## WHAT YOU HAVE TO DO
Return, word for word, the lines of the listing below from the one with "The height and width of the screenshot is (812, 1504)." through the one with "Screen dimensions: 1270x952", and no other lines.

## GIVEN DATA

▼▼▼

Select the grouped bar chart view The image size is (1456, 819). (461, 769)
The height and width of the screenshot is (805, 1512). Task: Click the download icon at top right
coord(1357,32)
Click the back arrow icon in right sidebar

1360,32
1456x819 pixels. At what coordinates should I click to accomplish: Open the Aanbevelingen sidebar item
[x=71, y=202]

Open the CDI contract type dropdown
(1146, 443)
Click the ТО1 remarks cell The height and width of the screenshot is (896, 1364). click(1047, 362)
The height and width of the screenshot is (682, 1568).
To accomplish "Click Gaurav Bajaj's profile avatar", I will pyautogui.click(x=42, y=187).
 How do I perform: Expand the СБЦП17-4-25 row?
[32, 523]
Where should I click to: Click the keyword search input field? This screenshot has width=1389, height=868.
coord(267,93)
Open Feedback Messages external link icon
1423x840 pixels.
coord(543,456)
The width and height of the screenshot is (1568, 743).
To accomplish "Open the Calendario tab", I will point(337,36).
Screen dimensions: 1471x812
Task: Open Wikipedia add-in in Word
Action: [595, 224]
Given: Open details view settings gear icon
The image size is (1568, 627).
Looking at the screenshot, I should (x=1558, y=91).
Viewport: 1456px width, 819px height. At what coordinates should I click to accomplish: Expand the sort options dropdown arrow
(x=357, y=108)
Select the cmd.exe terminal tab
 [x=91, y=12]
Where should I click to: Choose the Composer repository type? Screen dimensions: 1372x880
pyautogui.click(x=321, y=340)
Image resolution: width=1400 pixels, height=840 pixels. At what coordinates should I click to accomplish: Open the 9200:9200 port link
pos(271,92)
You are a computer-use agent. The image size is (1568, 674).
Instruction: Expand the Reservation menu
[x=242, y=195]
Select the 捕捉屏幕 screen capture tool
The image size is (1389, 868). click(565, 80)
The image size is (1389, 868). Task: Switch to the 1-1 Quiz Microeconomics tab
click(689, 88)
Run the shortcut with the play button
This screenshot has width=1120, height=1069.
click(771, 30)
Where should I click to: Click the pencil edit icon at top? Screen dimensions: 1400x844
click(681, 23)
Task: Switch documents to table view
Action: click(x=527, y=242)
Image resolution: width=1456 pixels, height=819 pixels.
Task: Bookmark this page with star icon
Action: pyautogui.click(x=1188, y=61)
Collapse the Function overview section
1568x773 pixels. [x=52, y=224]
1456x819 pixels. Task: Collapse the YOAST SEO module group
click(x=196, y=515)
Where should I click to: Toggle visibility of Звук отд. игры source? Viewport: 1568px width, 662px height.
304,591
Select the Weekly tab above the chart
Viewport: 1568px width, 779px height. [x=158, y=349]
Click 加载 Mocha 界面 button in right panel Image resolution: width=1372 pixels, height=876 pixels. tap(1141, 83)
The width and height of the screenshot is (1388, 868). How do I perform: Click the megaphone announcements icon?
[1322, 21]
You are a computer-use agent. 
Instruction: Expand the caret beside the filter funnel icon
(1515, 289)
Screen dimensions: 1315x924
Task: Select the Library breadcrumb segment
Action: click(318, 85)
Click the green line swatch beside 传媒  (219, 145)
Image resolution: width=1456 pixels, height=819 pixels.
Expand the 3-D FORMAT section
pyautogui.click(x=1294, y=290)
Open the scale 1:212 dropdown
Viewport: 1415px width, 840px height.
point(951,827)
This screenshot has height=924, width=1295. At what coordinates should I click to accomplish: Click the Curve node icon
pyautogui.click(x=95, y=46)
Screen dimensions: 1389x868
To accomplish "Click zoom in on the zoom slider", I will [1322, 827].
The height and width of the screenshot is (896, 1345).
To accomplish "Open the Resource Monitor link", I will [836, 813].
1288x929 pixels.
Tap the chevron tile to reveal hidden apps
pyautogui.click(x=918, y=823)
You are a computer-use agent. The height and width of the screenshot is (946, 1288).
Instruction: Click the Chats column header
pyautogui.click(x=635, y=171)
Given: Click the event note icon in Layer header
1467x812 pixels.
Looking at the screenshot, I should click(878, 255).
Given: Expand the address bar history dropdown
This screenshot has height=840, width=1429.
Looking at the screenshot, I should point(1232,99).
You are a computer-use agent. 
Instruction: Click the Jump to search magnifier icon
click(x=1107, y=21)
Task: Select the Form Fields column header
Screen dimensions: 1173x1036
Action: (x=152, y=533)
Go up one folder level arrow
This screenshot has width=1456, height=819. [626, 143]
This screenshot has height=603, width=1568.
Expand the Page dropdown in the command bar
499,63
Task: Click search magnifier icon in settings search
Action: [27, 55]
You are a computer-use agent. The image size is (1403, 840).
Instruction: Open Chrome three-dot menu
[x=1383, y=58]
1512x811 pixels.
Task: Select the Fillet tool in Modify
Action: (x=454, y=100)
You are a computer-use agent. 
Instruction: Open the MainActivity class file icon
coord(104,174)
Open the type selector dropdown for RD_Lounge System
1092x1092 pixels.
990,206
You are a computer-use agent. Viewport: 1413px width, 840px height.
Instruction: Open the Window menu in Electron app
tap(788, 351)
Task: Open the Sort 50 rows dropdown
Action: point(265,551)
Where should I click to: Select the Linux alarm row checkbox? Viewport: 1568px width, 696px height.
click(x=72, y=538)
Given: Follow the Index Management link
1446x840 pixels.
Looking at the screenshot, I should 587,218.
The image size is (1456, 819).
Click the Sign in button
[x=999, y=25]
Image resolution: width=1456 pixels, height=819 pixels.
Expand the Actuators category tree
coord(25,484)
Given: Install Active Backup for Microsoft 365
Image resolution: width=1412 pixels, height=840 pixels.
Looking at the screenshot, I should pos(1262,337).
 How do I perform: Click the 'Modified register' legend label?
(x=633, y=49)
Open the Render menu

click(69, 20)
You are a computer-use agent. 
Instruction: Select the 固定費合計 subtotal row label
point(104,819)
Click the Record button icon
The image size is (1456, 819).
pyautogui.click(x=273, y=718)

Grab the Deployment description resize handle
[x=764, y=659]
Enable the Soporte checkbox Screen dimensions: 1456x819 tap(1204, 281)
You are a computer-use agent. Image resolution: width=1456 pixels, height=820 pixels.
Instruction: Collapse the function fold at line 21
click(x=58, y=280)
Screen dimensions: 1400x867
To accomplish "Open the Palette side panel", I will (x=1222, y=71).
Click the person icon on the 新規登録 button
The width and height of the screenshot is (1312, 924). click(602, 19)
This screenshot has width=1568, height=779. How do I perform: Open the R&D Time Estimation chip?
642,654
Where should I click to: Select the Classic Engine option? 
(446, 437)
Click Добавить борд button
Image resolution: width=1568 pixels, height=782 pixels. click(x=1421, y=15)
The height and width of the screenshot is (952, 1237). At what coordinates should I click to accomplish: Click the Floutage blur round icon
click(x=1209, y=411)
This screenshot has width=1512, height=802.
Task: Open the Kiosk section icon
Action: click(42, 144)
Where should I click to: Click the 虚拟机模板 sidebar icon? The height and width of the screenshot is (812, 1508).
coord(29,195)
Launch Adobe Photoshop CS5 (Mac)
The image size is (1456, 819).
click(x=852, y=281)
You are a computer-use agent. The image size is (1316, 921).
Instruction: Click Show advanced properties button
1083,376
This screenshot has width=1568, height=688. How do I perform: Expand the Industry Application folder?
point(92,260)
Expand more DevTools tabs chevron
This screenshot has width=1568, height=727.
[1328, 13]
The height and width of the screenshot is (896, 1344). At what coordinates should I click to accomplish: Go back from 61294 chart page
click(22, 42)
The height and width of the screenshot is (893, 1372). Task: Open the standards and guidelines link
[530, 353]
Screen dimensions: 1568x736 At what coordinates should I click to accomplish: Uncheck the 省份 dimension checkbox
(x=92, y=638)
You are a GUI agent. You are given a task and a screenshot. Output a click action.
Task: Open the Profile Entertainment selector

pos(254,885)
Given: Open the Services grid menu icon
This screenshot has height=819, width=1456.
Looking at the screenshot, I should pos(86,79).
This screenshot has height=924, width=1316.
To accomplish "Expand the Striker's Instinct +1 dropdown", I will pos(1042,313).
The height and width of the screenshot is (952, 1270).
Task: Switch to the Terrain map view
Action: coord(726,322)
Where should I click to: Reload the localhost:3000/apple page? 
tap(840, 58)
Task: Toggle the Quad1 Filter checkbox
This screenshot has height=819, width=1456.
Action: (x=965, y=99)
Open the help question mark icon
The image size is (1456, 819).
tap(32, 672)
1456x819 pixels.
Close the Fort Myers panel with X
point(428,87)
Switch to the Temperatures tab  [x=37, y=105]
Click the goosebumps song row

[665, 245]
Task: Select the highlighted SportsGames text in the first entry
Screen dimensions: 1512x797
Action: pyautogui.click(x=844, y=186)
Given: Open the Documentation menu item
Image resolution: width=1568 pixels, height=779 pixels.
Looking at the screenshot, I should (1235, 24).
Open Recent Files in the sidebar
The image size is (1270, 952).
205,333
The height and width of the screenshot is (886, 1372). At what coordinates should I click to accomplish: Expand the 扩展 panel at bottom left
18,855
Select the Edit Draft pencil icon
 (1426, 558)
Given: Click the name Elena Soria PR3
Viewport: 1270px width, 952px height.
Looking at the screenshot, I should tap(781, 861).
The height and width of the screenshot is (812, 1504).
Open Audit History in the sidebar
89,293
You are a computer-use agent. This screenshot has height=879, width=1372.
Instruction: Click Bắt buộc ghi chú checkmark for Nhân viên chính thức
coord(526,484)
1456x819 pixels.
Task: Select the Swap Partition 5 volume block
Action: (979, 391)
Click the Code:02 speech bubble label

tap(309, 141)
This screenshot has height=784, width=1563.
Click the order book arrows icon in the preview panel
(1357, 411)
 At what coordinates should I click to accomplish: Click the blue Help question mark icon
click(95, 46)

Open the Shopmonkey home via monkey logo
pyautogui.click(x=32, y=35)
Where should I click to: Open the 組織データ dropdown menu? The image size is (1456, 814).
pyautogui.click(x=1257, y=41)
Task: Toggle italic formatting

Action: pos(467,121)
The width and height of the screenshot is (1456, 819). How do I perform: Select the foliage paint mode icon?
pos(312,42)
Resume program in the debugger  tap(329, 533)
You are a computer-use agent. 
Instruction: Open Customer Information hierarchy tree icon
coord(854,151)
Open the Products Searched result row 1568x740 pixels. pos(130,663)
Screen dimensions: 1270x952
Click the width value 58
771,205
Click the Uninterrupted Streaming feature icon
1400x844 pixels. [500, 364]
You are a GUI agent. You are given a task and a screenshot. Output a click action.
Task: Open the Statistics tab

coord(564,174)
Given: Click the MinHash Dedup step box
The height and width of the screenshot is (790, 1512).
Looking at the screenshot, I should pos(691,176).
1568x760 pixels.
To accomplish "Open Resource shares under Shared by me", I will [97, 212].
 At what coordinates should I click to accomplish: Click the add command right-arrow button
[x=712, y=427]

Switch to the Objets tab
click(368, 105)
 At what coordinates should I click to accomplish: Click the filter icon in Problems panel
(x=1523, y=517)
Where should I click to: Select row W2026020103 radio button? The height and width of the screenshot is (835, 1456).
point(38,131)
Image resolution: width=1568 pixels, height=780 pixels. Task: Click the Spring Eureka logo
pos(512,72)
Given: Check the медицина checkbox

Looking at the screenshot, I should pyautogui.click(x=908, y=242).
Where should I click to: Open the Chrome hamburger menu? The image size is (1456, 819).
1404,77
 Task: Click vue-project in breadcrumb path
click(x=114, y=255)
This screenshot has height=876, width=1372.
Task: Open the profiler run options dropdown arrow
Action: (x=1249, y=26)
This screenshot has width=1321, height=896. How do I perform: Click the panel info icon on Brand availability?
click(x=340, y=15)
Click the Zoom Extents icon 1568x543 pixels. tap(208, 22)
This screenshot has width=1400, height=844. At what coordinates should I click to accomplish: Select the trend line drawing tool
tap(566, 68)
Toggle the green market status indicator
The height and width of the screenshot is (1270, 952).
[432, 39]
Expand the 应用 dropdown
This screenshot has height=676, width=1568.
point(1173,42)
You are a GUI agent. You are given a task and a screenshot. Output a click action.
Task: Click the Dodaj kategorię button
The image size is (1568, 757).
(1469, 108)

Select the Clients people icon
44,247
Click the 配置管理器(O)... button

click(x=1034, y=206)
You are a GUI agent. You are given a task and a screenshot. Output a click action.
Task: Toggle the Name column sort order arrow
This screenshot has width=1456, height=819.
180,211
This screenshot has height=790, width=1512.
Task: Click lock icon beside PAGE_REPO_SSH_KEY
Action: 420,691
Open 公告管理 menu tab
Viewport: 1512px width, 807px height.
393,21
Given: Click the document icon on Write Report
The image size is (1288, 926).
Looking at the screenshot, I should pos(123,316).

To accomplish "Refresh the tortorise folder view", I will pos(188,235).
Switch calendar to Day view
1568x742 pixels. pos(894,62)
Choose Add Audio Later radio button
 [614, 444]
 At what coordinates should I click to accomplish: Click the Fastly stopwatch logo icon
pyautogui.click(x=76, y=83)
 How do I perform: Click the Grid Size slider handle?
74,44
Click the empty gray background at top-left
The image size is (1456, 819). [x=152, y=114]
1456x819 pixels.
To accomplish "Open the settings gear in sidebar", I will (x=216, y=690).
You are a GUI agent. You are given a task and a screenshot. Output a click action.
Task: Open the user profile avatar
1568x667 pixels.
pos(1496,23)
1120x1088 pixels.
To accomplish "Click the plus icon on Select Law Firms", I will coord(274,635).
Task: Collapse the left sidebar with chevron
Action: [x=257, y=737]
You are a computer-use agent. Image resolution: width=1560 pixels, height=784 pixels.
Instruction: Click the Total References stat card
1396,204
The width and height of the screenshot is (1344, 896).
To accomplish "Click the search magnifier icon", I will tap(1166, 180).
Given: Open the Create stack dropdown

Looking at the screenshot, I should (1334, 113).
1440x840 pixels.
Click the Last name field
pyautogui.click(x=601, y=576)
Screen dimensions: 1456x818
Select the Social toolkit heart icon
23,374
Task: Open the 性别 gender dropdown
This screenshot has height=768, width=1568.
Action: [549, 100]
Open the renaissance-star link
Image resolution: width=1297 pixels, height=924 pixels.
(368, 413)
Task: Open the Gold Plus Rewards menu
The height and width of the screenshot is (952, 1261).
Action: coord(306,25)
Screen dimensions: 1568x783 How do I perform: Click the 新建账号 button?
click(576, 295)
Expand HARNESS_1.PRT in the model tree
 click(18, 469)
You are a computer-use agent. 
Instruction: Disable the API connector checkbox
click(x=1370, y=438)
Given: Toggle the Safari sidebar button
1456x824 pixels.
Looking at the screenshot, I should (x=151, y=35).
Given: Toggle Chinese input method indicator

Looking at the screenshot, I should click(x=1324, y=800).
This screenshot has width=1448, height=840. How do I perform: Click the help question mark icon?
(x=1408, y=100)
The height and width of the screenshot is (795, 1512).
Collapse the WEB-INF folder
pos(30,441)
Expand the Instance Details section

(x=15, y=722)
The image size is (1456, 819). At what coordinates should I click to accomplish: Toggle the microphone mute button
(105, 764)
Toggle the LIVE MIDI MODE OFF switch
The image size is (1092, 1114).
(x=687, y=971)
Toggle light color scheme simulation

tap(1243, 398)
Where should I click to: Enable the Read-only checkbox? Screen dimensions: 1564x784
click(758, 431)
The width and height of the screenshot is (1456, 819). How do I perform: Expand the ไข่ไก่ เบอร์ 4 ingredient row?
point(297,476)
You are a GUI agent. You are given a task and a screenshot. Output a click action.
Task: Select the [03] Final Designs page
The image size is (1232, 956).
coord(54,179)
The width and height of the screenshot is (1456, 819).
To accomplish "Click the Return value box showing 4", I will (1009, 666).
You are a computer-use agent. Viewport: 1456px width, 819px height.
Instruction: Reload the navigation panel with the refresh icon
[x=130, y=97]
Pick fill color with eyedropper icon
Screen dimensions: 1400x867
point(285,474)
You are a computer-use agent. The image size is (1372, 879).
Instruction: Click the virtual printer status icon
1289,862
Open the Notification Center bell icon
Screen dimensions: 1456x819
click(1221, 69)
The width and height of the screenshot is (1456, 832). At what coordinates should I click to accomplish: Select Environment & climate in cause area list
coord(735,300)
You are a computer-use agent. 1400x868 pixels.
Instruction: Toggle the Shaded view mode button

▲▲▲

## ANSWER BOX
The height and width of the screenshot is (812, 1504).
Open Audit History in the sidebar
89,293
You are a computer-use agent. This screenshot has height=879, width=1372.
Instruction: Click Bắt buộc ghi chú checkmark for Nhân viên chính thức
coord(526,484)
1456x819 pixels.
Task: Select the Swap Partition 5 volume block
Action: (979, 391)
Click the Code:02 speech bubble label

tap(309, 141)
This screenshot has height=784, width=1563.
Click the order book arrows icon in the preview panel
(1357, 411)
 At what coordinates should I click to accomplish: Click the blue Help question mark icon
click(95, 46)

Open the Shopmonkey home via monkey logo
pyautogui.click(x=32, y=35)
Where should I click to: Open the 組織データ dropdown menu? The image size is (1456, 814).
pyautogui.click(x=1257, y=41)
Task: Toggle italic formatting

Action: pos(467,121)
The width and height of the screenshot is (1456, 819). How do I perform: Select the foliage paint mode icon?
pos(312,42)
Resume program in the debugger  tap(329, 533)
You are a computer-use agent. 
Instruction: Open Customer Information hierarchy tree icon
coord(854,151)
Open the Products Searched result row 1568x740 pixels. pos(130,663)
Screen dimensions: 1270x952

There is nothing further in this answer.